Not for long though after some stern encouragement from Belal’s corner. He wasn’t feeling tired they stressed, there was still 10 minutes – championship rounds – still to go.
More takedowns and slick counterpunching paid dividends in the end, showing improved stand-up and an ability to weather a dangerous storm midway through when things seemed dicey.
He has recorded more decision victories (16) than four current ranked contenders have career wins, including Geoff Neal (14-4) – the last man to beat him in Jan. 2019 – while stifling two-time title challenger Stephen Thompson rather emphatically just before Christmas.
Muhammad’s style isn’t fan-friendly to most but it’s working wonders and importantly here, he showed intricacies that will stand him in good stead once tougher opposition eventually sign on the dotted line. Soaking up Luque’s forward pressure and punishing him as he did was stark.
Rest of six-fight main card, featuring decisions aplenty
Caio Borralho‘s grappling, as well as striking and patience, were of increasing efficiency as he was easing to a lopsided decision win over Gadzhi Omargadzhiev in the middleweight division.
Key word being was, because between suffering an inadvertent groin strike and later in the same round landing an illegal knee with one of Omargadzhiev’s hands down on the mat, this encounter was left with an anti-climactic ending… as 64 seconds remained on the fight clock.
After a doctor’s assessment, translation from middleweight Roman Dolidze and more waiting time for them to come to an eventual decision, Gadzhi – sporting a nasty cut from said knee – couldn’t continue, so it went to the scorecards after referee Dan Miragliotta docked a point.
29-27 from all three judges post-point deduction, it wasn’t the finish either man wanted but after repeatedly apologising to the opposition corner, Borralho then celebrated a job well done:
“I didn’t want to win like this, but I dominated from the start, I’ve been training with Maia for eight years … think I did a great job, didn’t see his [hand on the mat], I’m sorry. It’s just my beginning, co-main event on my debut…”
Fialho’s fiery first-round finish, bueno silva’s warning
Portuguese welterweight Andre Fialho stressed a desire to make up for lost time post-fight and started with vigour after a stunning finish against Miguel Baeza, producing a flurry of uppercuts which rocked the 29-year-old en route to consecutive knockout defeats in five months.
Fialho, who lost in his UFC debut via unanimous decision to Michel Pereira on the UFC 270 card in January, stressed he’s not injured and instead is raring for more activity like a busy 2021 – racking up four stoppage victories across two promotions before earning a UFC contract.
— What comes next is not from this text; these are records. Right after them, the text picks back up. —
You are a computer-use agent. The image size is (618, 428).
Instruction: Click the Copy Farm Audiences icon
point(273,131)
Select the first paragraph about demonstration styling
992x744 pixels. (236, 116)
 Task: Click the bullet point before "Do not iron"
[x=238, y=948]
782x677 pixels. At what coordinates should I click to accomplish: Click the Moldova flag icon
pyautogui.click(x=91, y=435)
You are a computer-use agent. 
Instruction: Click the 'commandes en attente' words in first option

Entering this matchup as an overwhelming favourite, Brazil’s Mayra Bueno Silva justified that distinction, enjoying a strike-heavy bantamweight debut against Wu Yanan (29-28 x 2, 30-27) before stressing a desire for contenders to watch out after making the move up from flyweight.
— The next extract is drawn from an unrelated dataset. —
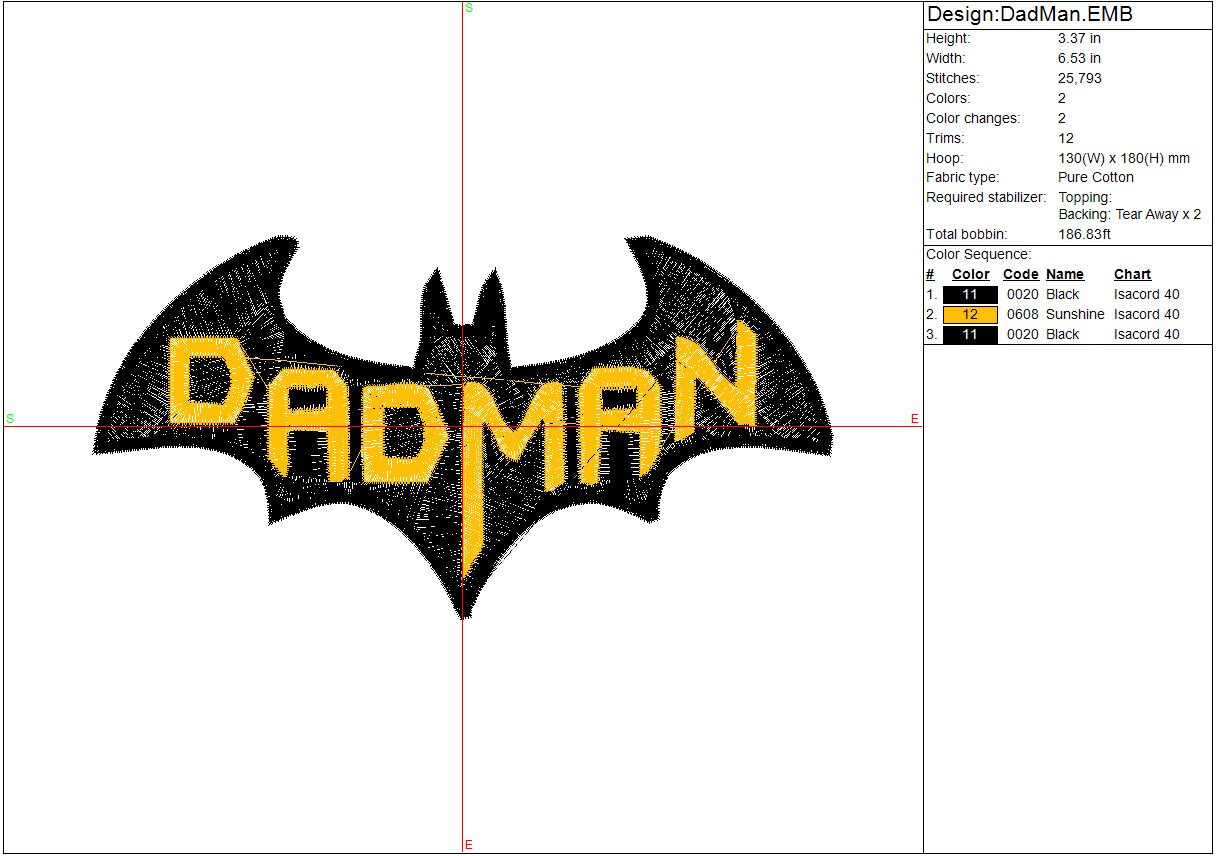
Task: Click the Hoop size 130(W) x 180(H) mm
Action: [x=1124, y=158]
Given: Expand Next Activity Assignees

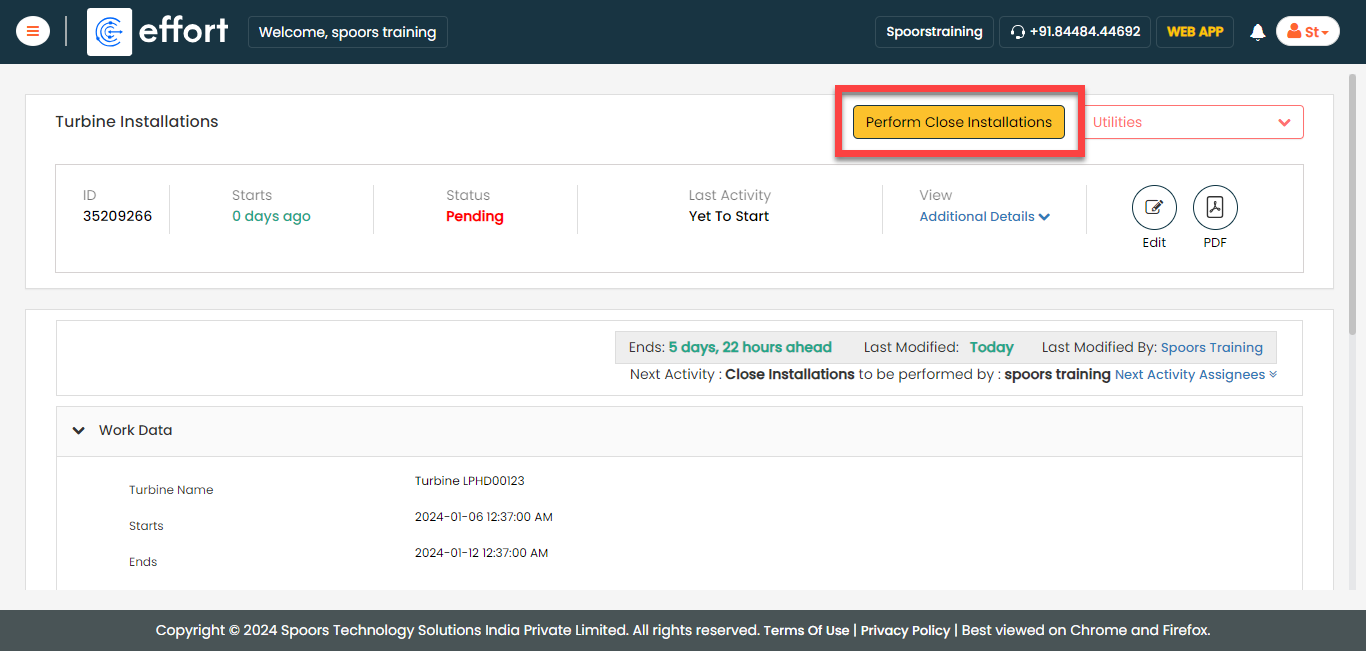Looking at the screenshot, I should tap(1195, 374).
Armed with fearsome punching power and leg kicks chopping the Chinese down to size, the 30-year-old controlled the centre well and always had a response if Yanan beat her to the first strike.
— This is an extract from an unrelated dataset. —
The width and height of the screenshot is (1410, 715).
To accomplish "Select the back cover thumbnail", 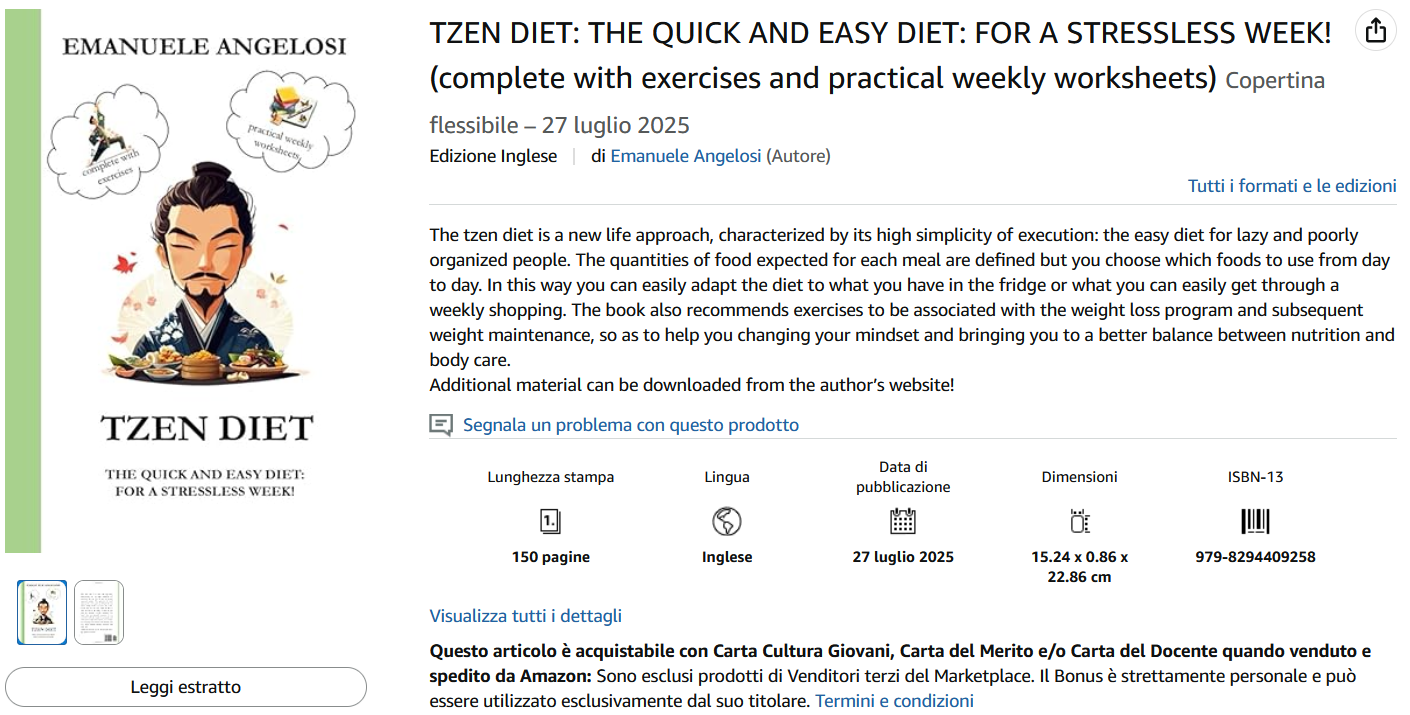I will coord(99,612).
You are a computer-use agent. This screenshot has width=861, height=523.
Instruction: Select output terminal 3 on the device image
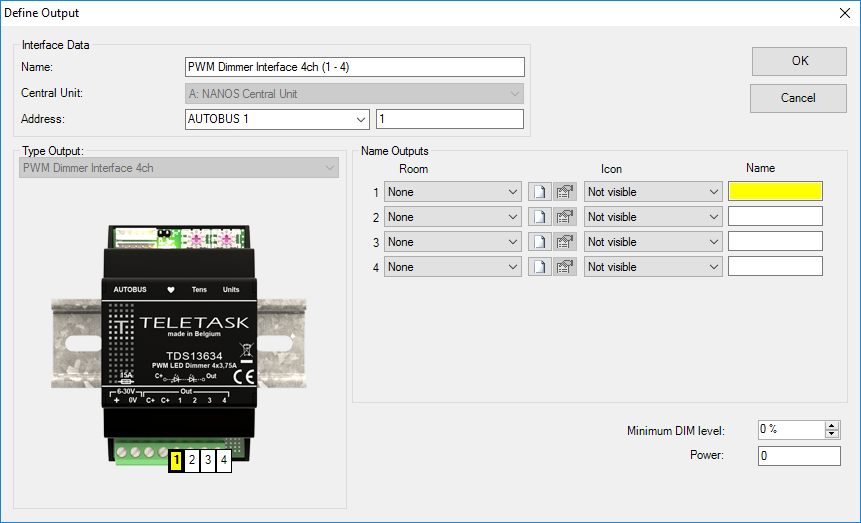coord(208,461)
Yanan absorbed her coaches’ constructive criticism between rounds and bounced back with a better second-round showing. Ultimately though, the encouraging reaction wasn’t enough.
Why? The 25-year-old still had to fight off a triangle choke and kimura on the ground after forcing the issue too hard without showing awareness in defensive responsibility. Ultimately, she was second best vs. a bullish opponent snapping a two-fight winless run dating back to Sept. 2020.
no stoppage, but sabatini’s streaking while lazzez wins too
He couldn’t mask his disappointment as he reflected upon the performance with Daniel Cormier immediately afterwards, but rising featherweight Pat Sabatini improved to 4-0 in the UFC and banked 15 valuable minutes too against a gamely T.J. Laramie effort that may prove invaluable.
The result means he’s also now tied-fourth for the best active win streak at featherweight, with the night’s commentators hinting at him being matched against a ranked opponent before long.
The powers of recovery were key for Laramie with just over a minute to go in R1, after absorbing a nasty body kick which temporarily paralysed him as Sabatini raced to sink in a guillotine choke.
Sabatini logged more than three minutes’ control time in the second stanza, packed with submission attempts and vicious ground-and-pound to boot.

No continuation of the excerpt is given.